* [Work to complete]:
As output, give the exact lines from the one containing "You are a computer-use" through the end of the listing below, both included, without the pictures.

* [Input]:
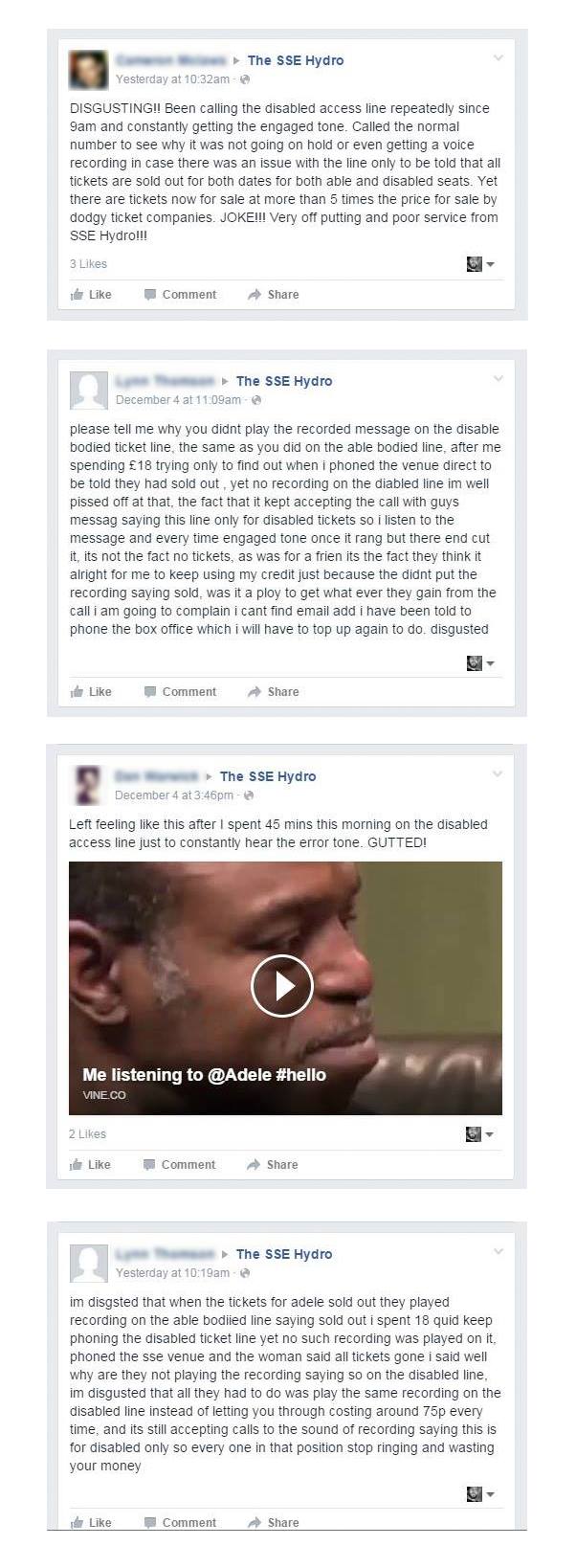Comment on the DISGUSTING sold-out post

[180, 295]
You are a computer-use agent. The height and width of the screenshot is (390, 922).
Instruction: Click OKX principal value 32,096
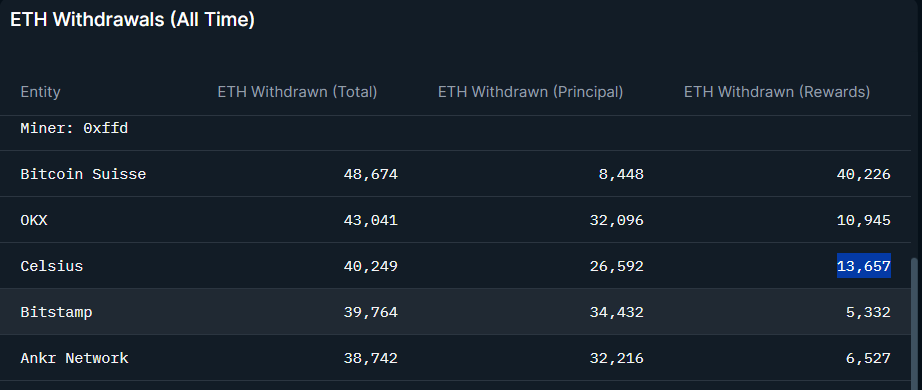(x=616, y=221)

* [Answer for this exercise]:
You are a computer-use agent. The height and width of the screenshot is (390, 922).
Instruction: Click OKX principal value 32,096
(x=616, y=221)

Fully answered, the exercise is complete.